▶ **Instructions to follow**
Once you reach the line containing "You are a computer-use agent." in the data below, restate each line word for word up to and including the one containing "Instruction: Click the top bar feedback icon".

▶ **Records for this exercise**
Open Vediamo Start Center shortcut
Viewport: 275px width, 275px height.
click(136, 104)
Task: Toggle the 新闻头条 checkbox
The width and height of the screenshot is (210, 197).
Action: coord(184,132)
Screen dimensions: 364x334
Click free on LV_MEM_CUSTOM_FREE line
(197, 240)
--
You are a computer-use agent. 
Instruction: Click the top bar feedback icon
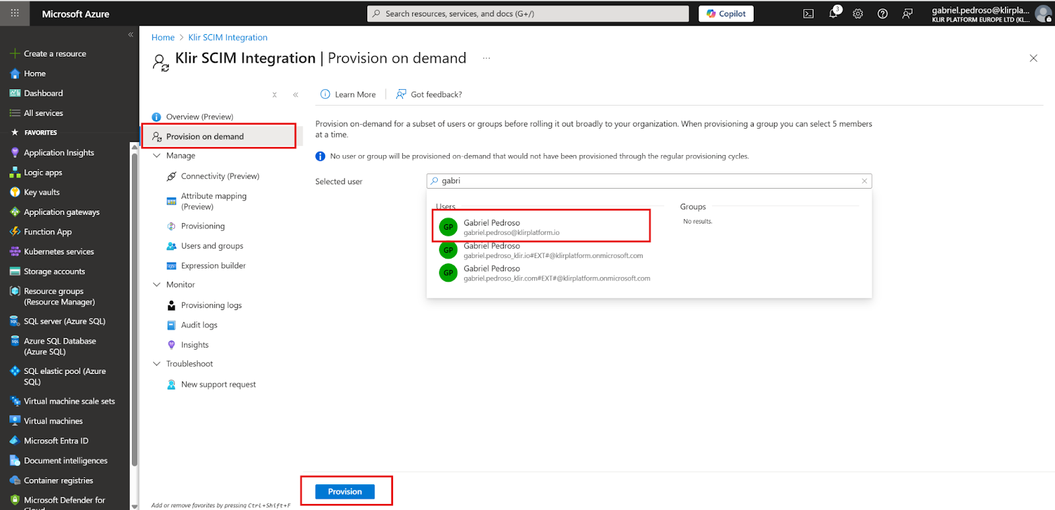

▶ **Task answer**
You are a computer-use agent. 
Instruction: Click the top bar feedback icon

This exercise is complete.